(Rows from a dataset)

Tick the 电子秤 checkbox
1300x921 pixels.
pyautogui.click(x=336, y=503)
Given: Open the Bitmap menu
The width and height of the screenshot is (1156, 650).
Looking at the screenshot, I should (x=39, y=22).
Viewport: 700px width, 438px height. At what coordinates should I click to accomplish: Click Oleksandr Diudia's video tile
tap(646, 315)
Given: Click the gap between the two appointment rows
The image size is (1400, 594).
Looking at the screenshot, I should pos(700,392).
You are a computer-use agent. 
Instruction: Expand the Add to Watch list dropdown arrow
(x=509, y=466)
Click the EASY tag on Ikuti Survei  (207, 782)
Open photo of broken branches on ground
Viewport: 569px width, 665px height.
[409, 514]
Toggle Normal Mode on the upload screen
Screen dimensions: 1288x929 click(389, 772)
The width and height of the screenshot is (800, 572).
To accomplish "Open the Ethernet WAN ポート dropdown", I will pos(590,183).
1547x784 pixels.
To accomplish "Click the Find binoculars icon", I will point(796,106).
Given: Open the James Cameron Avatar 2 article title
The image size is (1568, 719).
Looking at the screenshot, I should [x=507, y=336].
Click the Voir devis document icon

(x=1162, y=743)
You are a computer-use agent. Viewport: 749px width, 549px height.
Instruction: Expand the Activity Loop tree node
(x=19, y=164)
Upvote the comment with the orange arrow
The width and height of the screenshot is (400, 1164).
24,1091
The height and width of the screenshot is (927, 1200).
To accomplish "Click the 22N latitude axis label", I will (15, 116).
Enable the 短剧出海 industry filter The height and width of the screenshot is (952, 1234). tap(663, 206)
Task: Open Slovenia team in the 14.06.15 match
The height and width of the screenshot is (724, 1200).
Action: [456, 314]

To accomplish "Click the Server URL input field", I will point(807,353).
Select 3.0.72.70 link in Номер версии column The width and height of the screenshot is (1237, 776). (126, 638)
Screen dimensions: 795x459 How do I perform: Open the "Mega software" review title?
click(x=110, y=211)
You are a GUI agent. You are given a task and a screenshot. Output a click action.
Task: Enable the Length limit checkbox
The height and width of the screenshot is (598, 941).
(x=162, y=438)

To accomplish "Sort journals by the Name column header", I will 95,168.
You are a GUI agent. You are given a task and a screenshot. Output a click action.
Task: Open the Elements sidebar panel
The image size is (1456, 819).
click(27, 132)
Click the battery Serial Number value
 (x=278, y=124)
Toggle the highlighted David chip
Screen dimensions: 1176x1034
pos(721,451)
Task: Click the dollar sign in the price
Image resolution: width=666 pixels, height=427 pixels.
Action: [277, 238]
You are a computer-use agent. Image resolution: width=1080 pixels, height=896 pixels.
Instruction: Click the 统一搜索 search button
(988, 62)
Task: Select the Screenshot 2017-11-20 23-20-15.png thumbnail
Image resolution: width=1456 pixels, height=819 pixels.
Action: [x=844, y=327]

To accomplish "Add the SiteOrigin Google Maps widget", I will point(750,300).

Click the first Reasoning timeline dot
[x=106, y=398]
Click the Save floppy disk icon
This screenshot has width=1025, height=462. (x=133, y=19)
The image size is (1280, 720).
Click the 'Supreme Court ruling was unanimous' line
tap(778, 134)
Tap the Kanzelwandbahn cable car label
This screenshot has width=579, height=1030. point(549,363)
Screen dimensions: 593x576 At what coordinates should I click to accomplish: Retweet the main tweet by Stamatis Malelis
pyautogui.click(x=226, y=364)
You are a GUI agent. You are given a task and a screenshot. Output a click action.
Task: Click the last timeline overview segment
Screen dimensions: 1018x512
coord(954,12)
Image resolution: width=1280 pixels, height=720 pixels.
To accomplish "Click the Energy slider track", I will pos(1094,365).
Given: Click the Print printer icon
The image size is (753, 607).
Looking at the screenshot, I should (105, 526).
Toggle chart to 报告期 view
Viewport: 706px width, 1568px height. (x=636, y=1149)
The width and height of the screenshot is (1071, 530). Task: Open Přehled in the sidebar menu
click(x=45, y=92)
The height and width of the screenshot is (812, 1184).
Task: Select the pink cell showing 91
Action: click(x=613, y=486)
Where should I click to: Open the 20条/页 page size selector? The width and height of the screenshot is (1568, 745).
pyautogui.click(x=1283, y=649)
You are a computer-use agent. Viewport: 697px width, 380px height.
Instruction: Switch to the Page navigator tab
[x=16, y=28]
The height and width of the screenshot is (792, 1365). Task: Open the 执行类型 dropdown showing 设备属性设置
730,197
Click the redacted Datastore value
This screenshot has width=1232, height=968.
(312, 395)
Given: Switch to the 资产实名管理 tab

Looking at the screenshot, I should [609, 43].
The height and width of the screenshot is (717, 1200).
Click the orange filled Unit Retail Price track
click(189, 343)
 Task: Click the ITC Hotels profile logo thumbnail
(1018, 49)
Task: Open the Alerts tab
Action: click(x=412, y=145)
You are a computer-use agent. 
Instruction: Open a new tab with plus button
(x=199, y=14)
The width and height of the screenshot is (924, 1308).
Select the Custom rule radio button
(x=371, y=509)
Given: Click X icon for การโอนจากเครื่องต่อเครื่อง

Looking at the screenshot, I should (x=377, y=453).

DIRECTIONS:
Copy all of the material above back out, line for line, with no changes.

OUTPUT FOR THIS EXERCISE:
Tick the 电子秤 checkbox
1300x921 pixels.
pyautogui.click(x=336, y=503)
Given: Open the Bitmap menu
The width and height of the screenshot is (1156, 650).
Looking at the screenshot, I should (x=39, y=22).
Viewport: 700px width, 438px height. At what coordinates should I click to accomplish: Click Oleksandr Diudia's video tile
tap(646, 315)
Given: Click the gap between the two appointment rows
The image size is (1400, 594).
Looking at the screenshot, I should pos(700,392).
You are a computer-use agent. 
Instruction: Expand the Add to Watch list dropdown arrow
(x=509, y=466)
Click the EASY tag on Ikuti Survei  (207, 782)
Open photo of broken branches on ground
Viewport: 569px width, 665px height.
[409, 514]
Toggle Normal Mode on the upload screen
Screen dimensions: 1288x929 click(389, 772)
The width and height of the screenshot is (800, 572).
To accomplish "Open the Ethernet WAN ポート dropdown", I will pos(590,183).
1547x784 pixels.
To accomplish "Click the Find binoculars icon", I will point(796,106).
Given: Open the James Cameron Avatar 2 article title
The image size is (1568, 719).
Looking at the screenshot, I should [x=507, y=336].
Click the Voir devis document icon

(x=1162, y=743)
You are a computer-use agent. Viewport: 749px width, 549px height.
Instruction: Expand the Activity Loop tree node
(x=19, y=164)
Upvote the comment with the orange arrow
The width and height of the screenshot is (400, 1164).
24,1091
The height and width of the screenshot is (927, 1200).
To accomplish "Click the 22N latitude axis label", I will (15, 116).
Enable the 短剧出海 industry filter The height and width of the screenshot is (952, 1234). tap(663, 206)
Task: Open Slovenia team in the 14.06.15 match
The height and width of the screenshot is (724, 1200).
Action: [456, 314]

To accomplish "Click the Server URL input field", I will point(807,353).
Select 3.0.72.70 link in Номер версии column The width and height of the screenshot is (1237, 776). (126, 638)
Screen dimensions: 795x459 How do I perform: Open the "Mega software" review title?
click(x=110, y=211)
You are a GUI agent. You are given a task and a screenshot. Output a click action.
Task: Enable the Length limit checkbox
The height and width of the screenshot is (598, 941).
(x=162, y=438)

To accomplish "Sort journals by the Name column header", I will 95,168.
You are a GUI agent. You are given a task and a screenshot. Output a click action.
Task: Open the Elements sidebar panel
The image size is (1456, 819).
click(27, 132)
Click the battery Serial Number value
 (x=278, y=124)
Toggle the highlighted David chip
Screen dimensions: 1176x1034
pos(721,451)
Task: Click the dollar sign in the price
Image resolution: width=666 pixels, height=427 pixels.
Action: [277, 238]
You are a computer-use agent. Image resolution: width=1080 pixels, height=896 pixels.
Instruction: Click the 统一搜索 search button
(988, 62)
Task: Select the Screenshot 2017-11-20 23-20-15.png thumbnail
Image resolution: width=1456 pixels, height=819 pixels.
Action: [x=844, y=327]

To accomplish "Add the SiteOrigin Google Maps widget", I will point(750,300).

Click the first Reasoning timeline dot
[x=106, y=398]
Click the Save floppy disk icon
This screenshot has width=1025, height=462. (x=133, y=19)
The image size is (1280, 720).
Click the 'Supreme Court ruling was unanimous' line
tap(778, 134)
Tap the Kanzelwandbahn cable car label
This screenshot has width=579, height=1030. point(549,363)
Screen dimensions: 593x576 At what coordinates should I click to accomplish: Retweet the main tweet by Stamatis Malelis
pyautogui.click(x=226, y=364)
You are a GUI agent. You are given a task and a screenshot. Output a click action.
Task: Click the last timeline overview segment
Screen dimensions: 1018x512
coord(954,12)
Image resolution: width=1280 pixels, height=720 pixels.
To accomplish "Click the Energy slider track", I will pos(1094,365).
Given: Click the Print printer icon
The image size is (753, 607).
Looking at the screenshot, I should (105, 526).
Toggle chart to 报告期 view
Viewport: 706px width, 1568px height. (x=636, y=1149)
The width and height of the screenshot is (1071, 530). Task: Open Přehled in the sidebar menu
click(x=45, y=92)
The height and width of the screenshot is (812, 1184).
Task: Select the pink cell showing 91
Action: click(x=613, y=486)
Where should I click to: Open the 20条/页 page size selector? The width and height of the screenshot is (1568, 745).
pyautogui.click(x=1283, y=649)
You are a computer-use agent. Viewport: 697px width, 380px height.
Instruction: Switch to the Page navigator tab
[x=16, y=28]
The height and width of the screenshot is (792, 1365). Task: Open the 执行类型 dropdown showing 设备属性设置
730,197
Click the redacted Datastore value
This screenshot has width=1232, height=968.
(312, 395)
Given: Switch to the 资产实名管理 tab

Looking at the screenshot, I should [609, 43].
The height and width of the screenshot is (717, 1200).
Click the orange filled Unit Retail Price track
click(189, 343)
 Task: Click the ITC Hotels profile logo thumbnail
(1018, 49)
Task: Open the Alerts tab
Action: click(x=412, y=145)
You are a computer-use agent. 
Instruction: Open a new tab with plus button
(x=199, y=14)
The width and height of the screenshot is (924, 1308).
Select the Custom rule radio button
(x=371, y=509)
Given: Click X icon for การโอนจากเครื่องต่อเครื่อง

Looking at the screenshot, I should (x=377, y=453).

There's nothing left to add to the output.